しばらくは、たわいもない会話をしていたけれど、しばらくして、先生が入ってきて。

やっと知念が前を向く。

あぁ、そういえば今日は知念とやまちゃん、まだ話してない。
珍しいな、と思ったのは、前の席の知念が、ちょうどその包みの存在に気がついたのと同時だった。


その包みを見た後、クルッと後ろを向いた知念。
その視線は俺を通り越してやまちゃんを見ていた。


「ちねーん、どうした?」

先生の呼びかけに
「あ、なんでもない、です」
と知念が返せば、特にそのあとは滞りなく朝のホームルームは進んでいくのだった。



ホームルームが終わり、みんなが移動教室に立ち上がる中。まだ知念は手の中にその包みを持っている。

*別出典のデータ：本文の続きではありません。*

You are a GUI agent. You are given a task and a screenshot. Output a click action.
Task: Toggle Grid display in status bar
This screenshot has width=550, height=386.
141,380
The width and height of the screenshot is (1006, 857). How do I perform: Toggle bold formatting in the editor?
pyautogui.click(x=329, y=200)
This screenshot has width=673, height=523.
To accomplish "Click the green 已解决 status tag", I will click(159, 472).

…なんて返すのかな。嬉しかったり、するのかな。やっぱり。嬉しいよな、きっと。

複雑な思いで見つめていれば、その影がパッと立ち上がり、まっすぐやまちゃんの元へ。

いつもなら完全に落ち着くまで放置の不機嫌オーラマックスのやまちゃんに、知念はやけに真剣な顔で言った
「やまちゃん、くれた?僕にチョコ」と。

その言葉に、やまちゃんは、やっぱり怖いぐらいの真顔で、突き刺さるような視線で知念を見て。

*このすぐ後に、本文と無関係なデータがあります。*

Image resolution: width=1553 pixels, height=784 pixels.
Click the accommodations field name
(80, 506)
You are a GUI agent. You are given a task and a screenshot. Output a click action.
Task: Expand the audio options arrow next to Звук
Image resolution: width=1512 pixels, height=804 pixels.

「は?なんで、俺がお前に渡さなきゃいけないんだよ」と返すのだった。

投げつけられた言葉。
知念は少し、ほんの少しだけ泣きそうな顔をした後で「えぇ、ちょうだいよ〜」なんて。確かそう言って、知念は気丈に笑っていたんだ…。





後で聞いた話だけど、渡されたチョコには名前が書いていなくて。
知念は叶うはずのないと思っていた想い人からのものなんじゃないかって、浮かれ上がったんだってさ。

その想い人が、いっそその名無しのチョコを捨ててしまおうかと思うぐらい焦っていた、なんてことは知らずにね。












「じゃあ、そろそろ俺。」

なんだかほろ苦いことを思い出していれば、聞こえたその声。

「撮影頑張れよ!」
「頑張って〜」

またね、ちーちゃん!と余計な一言を残して大志くんは去って言った。

最後の一言のせいで、やまの真顔はさらに怖くなったし、眉間のしわまで追加されたけれど。

笑って近づく知念に、少しずつその顔が和らいでいく。

あの時から知念とやまは両想いで、誰にも割り込めないほどの絆があった。

「…りょーすけ、詰めて。」
「…なんだよ、…ふ、狭いわ!」

一人がけソファに二人で座っちゃうところとかも、全く変わっていないけれど。

唯一、変わったことがあるとすれば。

「…今日、うちくる?」
「…涼介、遅くなるの?」
「…頑張って早く帰るから」
「…じゃあ、待ってる。」「ん」

お互いがお互いに気持ちを隠さなくなって、その気持ちに絶対的な信頼を持っていることなんじゃないかって思うんだ。


俺の方は。
やっぱり知念の親友としてずっと近くで見守ると決めたから。

二人の幸せのためならなんだってするつもりだ。

さて。まずは親友として。
今度、知念のことを大好きになってしまった彼ともご飯に行ってみようかな。

ドラムの魅力も知っているみたいだし。
きっと誰よりも共感できる話、できるだろうから、ね。